When compared to the other two muscles in the gluteal region, the gluteus minimus is the smallest. Thanks to this muscle, we are able to perform our daily activities smoothly. The gluteus minimus is responsible for abduction of your thigh, which means it moves the thigh away from your body. Now try getting out of your car without the gluteus minimus working.Credit: http://en.wikipedia.org/wiki/Iliotibial_tract
The iliotibial tract runs from the ilium towards the tibia. It helps to stabilize the knee joint laterally. It is characterized by the thickening of the deep fascia of the thigh. The muscle tensor fasciae latae, a frequently visible and palpable flexor and medial rotator of the hip joint, inserts into this fibrous band, tensing it. Despite its major flexor function, this anterolaterally-placed muscle is considered a part of the more posterior gluteal group. It shares its insertioin into the iliotibial tract with gluteus maximus and it is supplied by the superior gluteal nerve and artery.

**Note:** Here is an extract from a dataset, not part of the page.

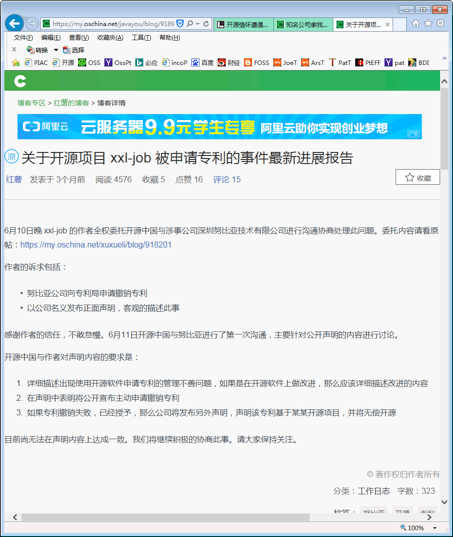Click the Aliyun 9.9元 banner ad

coord(219,127)
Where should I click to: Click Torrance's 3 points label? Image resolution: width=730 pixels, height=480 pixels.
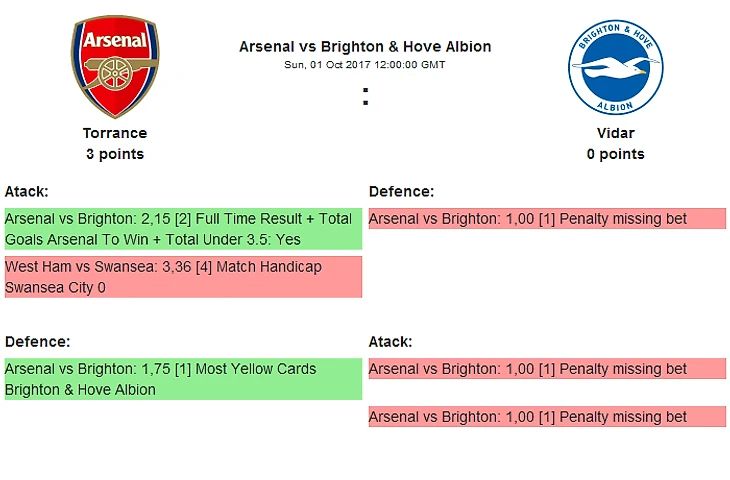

The muscles in the gluteal region are considered to be one of the strongest muscles in the body. Moreover, the adipose concentration in the buttocks is unique among humans, being the only living being with such characteristic. This complex structure that we use every day is prone to injury. An understanding on the underlying actions and functions of these muscles will aid us in better understanding the roles it plays.